Paul Gauguin, Nafea Faa Ipoipo (When Will You Marry?), 1892, oil on canvas, 40” x 30”, Qatar Museums, Photo via Wikimedia Commons. Paul Gauguin, Nafea Faa Ipoipo (When Will You Marry?), 1892, oil on canvas, 40” x 30”, Qatar Museums, Photo via Wikimedia Commons.

Why Gauguin?

Last week, artnews reported that Qatar purchased Paul Gauguin’s painting, Nafea Faa Ipoipo (When Will You Marry?), for a rumored $300 million in a private sale.

This is the highest price ever paid for a work of art.

Since its establishment in 2005, Qatar Museums (QM) has attempted to make the country a world leader in museums and culture. With seemingly endless resources, QM has funded projects aimed at celebrating local cultural heritage as well as aggressively collected modern and contemporary art.

One might ask why QM paid such a high price for Gauguin’s painting. The short answer is, “because it could.” But this painting also is advantageous to their mission of assembling a world-class collection of modern art.

Gauguin was a pivotal figure within the Post-Impressionist art movement. Along with his colleague Vincent van Gogh, for the first time in the history of art, the artist expressed his personal point-of-view and feelings in his creations. The concept of art as a form of self-expression derives from the Post-Impressionist period.

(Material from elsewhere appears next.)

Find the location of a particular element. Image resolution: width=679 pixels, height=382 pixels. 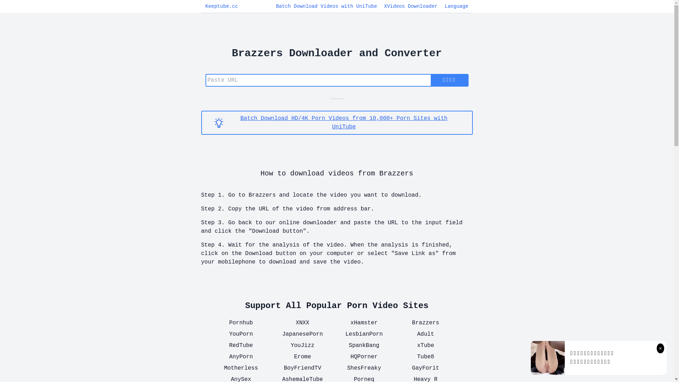

'xTube' is located at coordinates (425, 345). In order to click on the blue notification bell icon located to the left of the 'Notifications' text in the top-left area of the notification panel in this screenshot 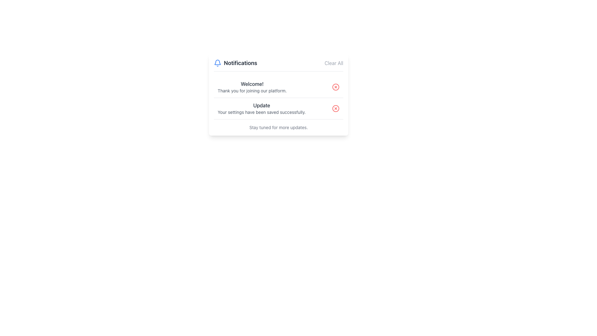, I will do `click(218, 63)`.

Gauguin painted this image when he was living in Tahiti on a quest to free himself from modern society and culture, looking for “pure” and “primitive” experiences. Tahiti was not as colorful as it appears in Gauguin’s art, and in 1890 it largely was westernized; nevertheless, that did not prevent the artist from presenting a world that matched his idealized conception of the “primitive” in a carefully imagined, harmonious color palette (always dominated by a few colors next to each other on the color wheel, i.e., red, orange, and yellow).